___ The data

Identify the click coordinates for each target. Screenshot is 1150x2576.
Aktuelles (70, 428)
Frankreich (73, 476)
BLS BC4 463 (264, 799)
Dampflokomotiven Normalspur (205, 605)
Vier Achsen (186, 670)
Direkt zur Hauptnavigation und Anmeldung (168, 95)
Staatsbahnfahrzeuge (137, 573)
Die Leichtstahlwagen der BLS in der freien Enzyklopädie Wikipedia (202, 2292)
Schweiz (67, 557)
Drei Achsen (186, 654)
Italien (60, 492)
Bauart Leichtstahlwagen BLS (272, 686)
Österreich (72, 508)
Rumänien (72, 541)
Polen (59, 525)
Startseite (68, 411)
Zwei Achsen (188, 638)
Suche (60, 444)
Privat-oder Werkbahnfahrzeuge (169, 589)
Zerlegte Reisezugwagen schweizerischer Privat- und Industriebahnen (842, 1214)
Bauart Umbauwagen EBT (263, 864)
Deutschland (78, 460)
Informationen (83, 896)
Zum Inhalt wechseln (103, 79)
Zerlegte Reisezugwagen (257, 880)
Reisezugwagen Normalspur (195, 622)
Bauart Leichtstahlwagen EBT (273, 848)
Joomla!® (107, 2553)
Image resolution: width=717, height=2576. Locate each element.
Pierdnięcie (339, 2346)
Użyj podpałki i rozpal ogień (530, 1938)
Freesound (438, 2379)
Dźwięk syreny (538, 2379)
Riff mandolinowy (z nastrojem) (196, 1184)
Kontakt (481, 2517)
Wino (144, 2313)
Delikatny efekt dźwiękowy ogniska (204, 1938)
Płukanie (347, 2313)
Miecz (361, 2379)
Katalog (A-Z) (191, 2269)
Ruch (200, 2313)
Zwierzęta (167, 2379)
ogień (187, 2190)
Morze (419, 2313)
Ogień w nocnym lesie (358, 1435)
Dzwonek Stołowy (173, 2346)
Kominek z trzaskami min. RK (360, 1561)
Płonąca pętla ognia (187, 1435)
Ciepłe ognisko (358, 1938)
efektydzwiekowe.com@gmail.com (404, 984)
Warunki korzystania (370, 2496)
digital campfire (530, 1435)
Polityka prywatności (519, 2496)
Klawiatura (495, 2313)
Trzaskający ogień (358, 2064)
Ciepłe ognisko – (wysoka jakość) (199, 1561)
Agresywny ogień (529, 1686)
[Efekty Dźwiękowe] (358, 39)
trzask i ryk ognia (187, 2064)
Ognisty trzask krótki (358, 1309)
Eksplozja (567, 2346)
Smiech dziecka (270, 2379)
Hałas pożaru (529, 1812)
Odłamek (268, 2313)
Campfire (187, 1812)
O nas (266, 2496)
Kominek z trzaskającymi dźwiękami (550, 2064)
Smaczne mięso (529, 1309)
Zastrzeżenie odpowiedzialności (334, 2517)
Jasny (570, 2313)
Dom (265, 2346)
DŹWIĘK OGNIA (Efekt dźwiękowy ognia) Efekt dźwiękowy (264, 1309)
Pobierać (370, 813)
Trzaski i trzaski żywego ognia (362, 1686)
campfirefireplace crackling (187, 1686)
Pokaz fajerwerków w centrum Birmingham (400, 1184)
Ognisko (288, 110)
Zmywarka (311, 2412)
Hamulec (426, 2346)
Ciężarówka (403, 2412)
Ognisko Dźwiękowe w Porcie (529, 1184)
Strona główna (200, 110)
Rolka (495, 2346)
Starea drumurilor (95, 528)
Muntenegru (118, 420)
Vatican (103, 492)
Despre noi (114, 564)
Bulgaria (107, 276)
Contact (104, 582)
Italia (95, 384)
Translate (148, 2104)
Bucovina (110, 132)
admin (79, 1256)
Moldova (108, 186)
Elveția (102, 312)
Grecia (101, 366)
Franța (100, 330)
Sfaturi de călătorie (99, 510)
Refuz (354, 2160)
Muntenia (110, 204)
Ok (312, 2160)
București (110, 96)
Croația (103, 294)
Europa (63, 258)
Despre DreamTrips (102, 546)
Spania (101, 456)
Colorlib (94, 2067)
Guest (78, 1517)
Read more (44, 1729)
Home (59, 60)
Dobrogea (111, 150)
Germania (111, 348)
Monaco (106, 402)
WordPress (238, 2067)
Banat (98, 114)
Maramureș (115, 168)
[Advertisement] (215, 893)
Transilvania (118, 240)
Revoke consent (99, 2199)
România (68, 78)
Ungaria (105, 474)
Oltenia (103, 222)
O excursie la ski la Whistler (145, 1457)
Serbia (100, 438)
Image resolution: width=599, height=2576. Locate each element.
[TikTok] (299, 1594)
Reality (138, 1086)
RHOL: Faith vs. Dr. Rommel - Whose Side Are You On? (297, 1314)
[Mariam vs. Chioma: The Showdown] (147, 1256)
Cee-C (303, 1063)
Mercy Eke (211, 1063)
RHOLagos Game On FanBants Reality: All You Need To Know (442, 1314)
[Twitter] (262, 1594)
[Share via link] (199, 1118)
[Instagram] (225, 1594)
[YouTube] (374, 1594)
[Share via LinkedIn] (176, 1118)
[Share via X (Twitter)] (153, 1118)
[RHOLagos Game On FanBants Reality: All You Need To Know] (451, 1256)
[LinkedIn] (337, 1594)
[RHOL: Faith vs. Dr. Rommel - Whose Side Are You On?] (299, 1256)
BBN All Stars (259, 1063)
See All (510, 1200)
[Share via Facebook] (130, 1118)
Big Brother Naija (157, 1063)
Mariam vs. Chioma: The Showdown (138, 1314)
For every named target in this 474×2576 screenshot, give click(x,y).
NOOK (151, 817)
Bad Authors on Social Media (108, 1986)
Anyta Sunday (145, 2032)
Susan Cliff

______

[Assignment]
From the records above, print exactly the lines that run from the line with "Jasny (570, 2313)" to the line with "Europa (63, 258)", inclusive.

[Solution]
Jasny (570, 2313)
Dom (265, 2346)
DŹWIĘK OGNIA (Efekt dźwiękowy ognia) Efekt dźwiękowy (264, 1309)
Pobierać (370, 813)
Trzaski i trzaski żywego ognia (362, 1686)
campfirefireplace crackling (187, 1686)
Pokaz fajerwerków w centrum Birmingham (400, 1184)
Ognisko (288, 110)
Zmywarka (311, 2412)
Hamulec (426, 2346)
Ciężarówka (403, 2412)
Ognisko Dźwiękowe w Porcie (529, 1184)
Strona główna (200, 110)
Rolka (495, 2346)
Starea drumurilor (95, 528)
Muntenegru (118, 420)
Vatican (103, 492)
Despre noi (114, 564)
Bulgaria (107, 276)
Contact (104, 582)
Italia (95, 384)
Translate (148, 2104)
Bucovina (110, 132)
admin (79, 1256)
Moldova (108, 186)
Elveția (102, 312)
Grecia (101, 366)
Franța (100, 330)
Sfaturi de călătorie (99, 510)
Refuz (354, 2160)
Muntenia (110, 204)
Ok (312, 2160)
București (110, 96)
Croația (103, 294)
Europa (63, 258)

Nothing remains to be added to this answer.